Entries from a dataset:
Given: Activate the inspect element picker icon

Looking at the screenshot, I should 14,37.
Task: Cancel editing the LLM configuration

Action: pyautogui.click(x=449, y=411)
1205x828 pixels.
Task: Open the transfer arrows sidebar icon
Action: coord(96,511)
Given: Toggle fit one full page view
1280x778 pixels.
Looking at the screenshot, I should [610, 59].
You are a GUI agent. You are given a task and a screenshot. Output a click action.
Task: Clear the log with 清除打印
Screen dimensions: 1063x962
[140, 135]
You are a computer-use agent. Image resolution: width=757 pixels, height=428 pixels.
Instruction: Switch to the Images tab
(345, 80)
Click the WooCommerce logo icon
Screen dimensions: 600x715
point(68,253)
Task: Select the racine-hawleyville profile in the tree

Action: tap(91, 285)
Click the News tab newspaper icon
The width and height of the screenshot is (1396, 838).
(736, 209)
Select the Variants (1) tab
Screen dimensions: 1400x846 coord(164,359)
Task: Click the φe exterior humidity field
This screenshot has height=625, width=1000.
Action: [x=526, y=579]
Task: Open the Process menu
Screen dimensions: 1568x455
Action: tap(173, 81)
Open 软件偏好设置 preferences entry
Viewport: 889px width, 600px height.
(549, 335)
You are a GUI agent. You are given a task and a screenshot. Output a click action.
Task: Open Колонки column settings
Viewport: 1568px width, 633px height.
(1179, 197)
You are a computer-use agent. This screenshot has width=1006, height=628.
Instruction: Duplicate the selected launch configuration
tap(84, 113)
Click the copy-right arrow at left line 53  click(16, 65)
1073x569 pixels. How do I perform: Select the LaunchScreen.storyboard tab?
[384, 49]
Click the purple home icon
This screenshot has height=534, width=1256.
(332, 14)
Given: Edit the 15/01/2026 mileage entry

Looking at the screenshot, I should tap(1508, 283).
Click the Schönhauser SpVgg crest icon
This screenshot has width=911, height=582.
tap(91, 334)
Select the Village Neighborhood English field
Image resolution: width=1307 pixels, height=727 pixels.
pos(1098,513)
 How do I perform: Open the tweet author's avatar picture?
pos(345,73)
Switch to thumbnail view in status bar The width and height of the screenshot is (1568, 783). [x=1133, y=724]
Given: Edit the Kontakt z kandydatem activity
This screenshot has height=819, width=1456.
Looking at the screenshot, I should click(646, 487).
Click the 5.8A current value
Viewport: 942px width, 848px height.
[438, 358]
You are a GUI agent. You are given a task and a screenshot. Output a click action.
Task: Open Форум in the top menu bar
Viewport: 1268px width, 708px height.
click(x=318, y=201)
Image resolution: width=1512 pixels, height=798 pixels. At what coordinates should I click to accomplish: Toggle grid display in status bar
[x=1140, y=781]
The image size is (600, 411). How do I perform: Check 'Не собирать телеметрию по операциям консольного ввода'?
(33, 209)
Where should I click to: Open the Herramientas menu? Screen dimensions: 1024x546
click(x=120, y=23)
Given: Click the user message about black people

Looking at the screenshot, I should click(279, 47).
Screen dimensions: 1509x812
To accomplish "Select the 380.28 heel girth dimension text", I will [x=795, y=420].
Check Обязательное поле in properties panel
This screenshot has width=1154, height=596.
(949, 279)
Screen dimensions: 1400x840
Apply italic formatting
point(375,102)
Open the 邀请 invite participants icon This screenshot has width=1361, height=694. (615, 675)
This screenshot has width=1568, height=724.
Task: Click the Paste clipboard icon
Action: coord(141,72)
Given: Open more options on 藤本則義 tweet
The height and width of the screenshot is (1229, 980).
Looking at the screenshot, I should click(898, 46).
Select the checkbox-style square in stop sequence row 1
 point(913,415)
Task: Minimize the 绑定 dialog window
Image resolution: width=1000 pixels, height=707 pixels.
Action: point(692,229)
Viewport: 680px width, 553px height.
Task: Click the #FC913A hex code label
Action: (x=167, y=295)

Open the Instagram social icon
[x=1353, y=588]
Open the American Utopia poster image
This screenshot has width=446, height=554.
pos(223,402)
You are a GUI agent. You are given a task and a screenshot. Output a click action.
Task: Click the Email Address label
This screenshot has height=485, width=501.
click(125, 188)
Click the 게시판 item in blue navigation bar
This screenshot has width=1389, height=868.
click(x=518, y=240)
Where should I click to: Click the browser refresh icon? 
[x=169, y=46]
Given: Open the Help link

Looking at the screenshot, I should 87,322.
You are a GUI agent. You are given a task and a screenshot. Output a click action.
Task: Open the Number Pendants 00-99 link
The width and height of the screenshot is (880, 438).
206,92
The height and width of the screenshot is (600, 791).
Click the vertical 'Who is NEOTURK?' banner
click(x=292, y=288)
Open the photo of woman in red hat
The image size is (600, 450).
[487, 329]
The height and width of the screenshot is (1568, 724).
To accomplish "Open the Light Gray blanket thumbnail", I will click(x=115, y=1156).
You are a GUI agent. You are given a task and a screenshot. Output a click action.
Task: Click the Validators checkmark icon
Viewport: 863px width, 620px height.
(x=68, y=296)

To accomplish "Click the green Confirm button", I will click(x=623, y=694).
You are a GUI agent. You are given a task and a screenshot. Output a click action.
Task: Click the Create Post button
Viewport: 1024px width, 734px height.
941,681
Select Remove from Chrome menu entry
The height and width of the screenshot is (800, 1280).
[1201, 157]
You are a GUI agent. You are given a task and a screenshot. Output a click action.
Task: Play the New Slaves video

WHAT TO WORK ON: Set down every line of the material above without changing a single character.

WORKED ANSWER:
Given: Activate the inspect element picker icon

Looking at the screenshot, I should 14,37.
Task: Cancel editing the LLM configuration

Action: pyautogui.click(x=449, y=411)
1205x828 pixels.
Task: Open the transfer arrows sidebar icon
Action: coord(96,511)
Given: Toggle fit one full page view
1280x778 pixels.
Looking at the screenshot, I should [610, 59].
You are a GUI agent. You are given a task and a screenshot. Output a click action.
Task: Clear the log with 清除打印
Screen dimensions: 1063x962
[140, 135]
You are a computer-use agent. Image resolution: width=757 pixels, height=428 pixels.
Instruction: Switch to the Images tab
(345, 80)
Click the WooCommerce logo icon
Screen dimensions: 600x715
point(68,253)
Task: Select the racine-hawleyville profile in the tree

Action: tap(91, 285)
Click the News tab newspaper icon
The width and height of the screenshot is (1396, 838).
(736, 209)
Select the Variants (1) tab
Screen dimensions: 1400x846 coord(164,359)
Task: Click the φe exterior humidity field
This screenshot has height=625, width=1000.
Action: [x=526, y=579]
Task: Open the Process menu
Screen dimensions: 1568x455
Action: tap(173, 81)
Open 软件偏好设置 preferences entry
Viewport: 889px width, 600px height.
(549, 335)
You are a GUI agent. You are given a task and a screenshot. Output a click action.
Task: Open Колонки column settings
Viewport: 1568px width, 633px height.
(1179, 197)
You are a computer-use agent. This screenshot has width=1006, height=628.
Instruction: Duplicate the selected launch configuration
tap(84, 113)
Click the copy-right arrow at left line 53  click(16, 65)
1073x569 pixels. How do I perform: Select the LaunchScreen.storyboard tab?
[384, 49]
Click the purple home icon
This screenshot has height=534, width=1256.
(332, 14)
Given: Edit the 15/01/2026 mileage entry

Looking at the screenshot, I should tap(1508, 283).
Click the Schönhauser SpVgg crest icon
This screenshot has width=911, height=582.
tap(91, 334)
Select the Village Neighborhood English field
Image resolution: width=1307 pixels, height=727 pixels.
pos(1098,513)
 How do I perform: Open the tweet author's avatar picture?
pos(345,73)
Switch to thumbnail view in status bar The width and height of the screenshot is (1568, 783). [x=1133, y=724]
Given: Edit the Kontakt z kandydatem activity
This screenshot has height=819, width=1456.
Looking at the screenshot, I should click(646, 487).
Click the 5.8A current value
Viewport: 942px width, 848px height.
[438, 358]
You are a GUI agent. You are given a task and a screenshot. Output a click action.
Task: Open Форум in the top menu bar
Viewport: 1268px width, 708px height.
click(x=318, y=201)
Image resolution: width=1512 pixels, height=798 pixels. At what coordinates should I click to accomplish: Toggle grid display in status bar
[x=1140, y=781]
The image size is (600, 411). How do I perform: Check 'Не собирать телеметрию по операциям консольного ввода'?
(33, 209)
Where should I click to: Open the Herramientas menu? Screen dimensions: 1024x546
click(x=120, y=23)
Given: Click the user message about black people

Looking at the screenshot, I should click(279, 47).
Screen dimensions: 1509x812
To accomplish "Select the 380.28 heel girth dimension text", I will [x=795, y=420].
Check Обязательное поле in properties panel
This screenshot has width=1154, height=596.
(949, 279)
Screen dimensions: 1400x840
Apply italic formatting
point(375,102)
Open the 邀请 invite participants icon This screenshot has width=1361, height=694. (615, 675)
This screenshot has width=1568, height=724.
Task: Click the Paste clipboard icon
Action: coord(141,72)
Given: Open more options on 藤本則義 tweet
The height and width of the screenshot is (1229, 980).
Looking at the screenshot, I should click(898, 46).
Select the checkbox-style square in stop sequence row 1
 point(913,415)
Task: Minimize the 绑定 dialog window
Image resolution: width=1000 pixels, height=707 pixels.
Action: point(692,229)
Viewport: 680px width, 553px height.
Task: Click the #FC913A hex code label
Action: (x=167, y=295)

Open the Instagram social icon
[x=1353, y=588]
Open the American Utopia poster image
This screenshot has width=446, height=554.
pos(223,402)
You are a GUI agent. You are given a task and a screenshot. Output a click action.
Task: Click the Email Address label
This screenshot has height=485, width=501.
click(125, 188)
Click the 게시판 item in blue navigation bar
This screenshot has width=1389, height=868.
click(x=518, y=240)
Where should I click to: Click the browser refresh icon? 
[x=169, y=46]
Given: Open the Help link

Looking at the screenshot, I should 87,322.
You are a GUI agent. You are given a task and a screenshot. Output a click action.
Task: Open the Number Pendants 00-99 link
The width and height of the screenshot is (880, 438).
206,92
The height and width of the screenshot is (600, 791).
Click the vertical 'Who is NEOTURK?' banner
click(x=292, y=288)
Open the photo of woman in red hat
The image size is (600, 450).
[487, 329]
The height and width of the screenshot is (1568, 724).
To accomplish "Open the Light Gray blanket thumbnail", I will click(x=115, y=1156).
You are a GUI agent. You are given a task and a screenshot. Output a click action.
Task: Click the Validators checkmark icon
Viewport: 863px width, 620px height.
(x=68, y=296)

To accomplish "Click the green Confirm button", I will click(x=623, y=694).
You are a GUI agent. You are given a task and a screenshot. Output a click action.
Task: Click the Create Post button
Viewport: 1024px width, 734px height.
941,681
Select Remove from Chrome menu entry
The height and width of the screenshot is (800, 1280).
[1201, 157]
You are a GUI agent. You are given a task and a screenshot. Output a click action.
Task: Play the New Slaves video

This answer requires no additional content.